Anyways, I'd loved it when I was 17 or 18 or whatever, but realized pretty quickly I hadn't understood it all that well. I'm not capable of judging if this was because of my way of reading back then (speed) or just my almost complete inexperience of life in a challenging form. I should probably re-read more books. Like the fucking Name of the Rose. Teenage Mistress La Spliffe and Mistress La Spliffe in her early 30s probably have quite different brains.

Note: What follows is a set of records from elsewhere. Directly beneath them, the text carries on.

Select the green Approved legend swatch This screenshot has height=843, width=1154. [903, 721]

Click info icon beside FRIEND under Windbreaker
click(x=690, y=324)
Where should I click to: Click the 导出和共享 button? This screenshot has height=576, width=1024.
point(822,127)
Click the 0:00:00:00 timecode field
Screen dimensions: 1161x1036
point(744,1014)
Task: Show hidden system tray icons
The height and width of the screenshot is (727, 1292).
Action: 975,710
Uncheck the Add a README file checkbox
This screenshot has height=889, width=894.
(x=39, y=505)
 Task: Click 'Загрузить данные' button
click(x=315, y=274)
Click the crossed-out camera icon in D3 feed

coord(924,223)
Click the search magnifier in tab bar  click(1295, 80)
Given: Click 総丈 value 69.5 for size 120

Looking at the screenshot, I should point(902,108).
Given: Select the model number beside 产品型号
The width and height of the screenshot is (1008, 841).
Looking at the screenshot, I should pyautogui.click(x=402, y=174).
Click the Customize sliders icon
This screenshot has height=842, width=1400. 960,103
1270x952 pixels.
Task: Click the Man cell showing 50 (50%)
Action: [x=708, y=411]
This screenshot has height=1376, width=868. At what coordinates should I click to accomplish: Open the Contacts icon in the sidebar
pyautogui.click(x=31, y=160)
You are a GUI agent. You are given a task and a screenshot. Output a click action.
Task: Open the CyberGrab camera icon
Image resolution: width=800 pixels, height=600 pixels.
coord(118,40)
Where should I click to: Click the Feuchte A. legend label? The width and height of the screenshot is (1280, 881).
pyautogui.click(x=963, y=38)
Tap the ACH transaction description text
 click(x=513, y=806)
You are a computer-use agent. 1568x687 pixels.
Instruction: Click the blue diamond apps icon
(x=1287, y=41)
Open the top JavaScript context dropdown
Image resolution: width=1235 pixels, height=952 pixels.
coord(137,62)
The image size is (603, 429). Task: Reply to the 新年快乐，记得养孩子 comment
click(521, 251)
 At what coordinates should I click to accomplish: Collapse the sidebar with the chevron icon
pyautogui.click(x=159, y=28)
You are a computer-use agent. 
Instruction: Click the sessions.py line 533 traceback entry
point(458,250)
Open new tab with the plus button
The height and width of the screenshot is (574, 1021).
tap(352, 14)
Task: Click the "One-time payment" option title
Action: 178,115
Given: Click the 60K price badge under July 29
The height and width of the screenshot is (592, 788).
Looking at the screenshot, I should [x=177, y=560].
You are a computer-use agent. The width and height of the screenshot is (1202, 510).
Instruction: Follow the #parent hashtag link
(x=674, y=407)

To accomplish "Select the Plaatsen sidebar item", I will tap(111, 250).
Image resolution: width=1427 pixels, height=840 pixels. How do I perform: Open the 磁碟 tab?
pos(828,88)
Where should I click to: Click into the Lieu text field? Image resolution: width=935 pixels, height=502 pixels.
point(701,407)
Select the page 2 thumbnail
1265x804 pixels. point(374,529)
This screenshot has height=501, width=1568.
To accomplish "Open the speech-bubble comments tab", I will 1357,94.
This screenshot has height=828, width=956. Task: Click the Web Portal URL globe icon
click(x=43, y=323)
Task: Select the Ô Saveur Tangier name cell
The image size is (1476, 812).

But what distressed me a little bit as I read is the realization of how teenage Mistress La Spliffe had projected herself onto the fairly blank-slate character of Sarah Woodruff. I think Fowles created her as a 'projectable' character - made her the age his female readers in the 60's were likely to be, gave her just enough definition to make her acceptable as a character - but really only defined her by her frustrations, and completely unknown by the characters around her. A woman who should have been about in the late 20th century, dropped into 1876; a real invitation to his readers to think through what it would have been like.
The thing is, I loved that book and misunderstood it so badly when I was a teenager that I think it marked my interactions with the male of the species for a few years afterwards. One does sometimes wonder why one used to be a bit of a bitch, and while I'm not blaming the French Lieutenant's Woman because no doubt it only gave some sort of reinforcement to something pre-existing in my own personality that had already accepted men are manipulable and disposable, I have a strong suspicion that pathologically projecting myself onto Sarah Woodruff didn't help matters.
Well, thank goodness for small mercies, at least I never took The Magus to heart.
2 commenti:
im sure you've seen the movie- ive always loved the sex scene in the hotel in Exeter
I tried the movie but the book was to firmly in my mind and it didn't come up to scratch.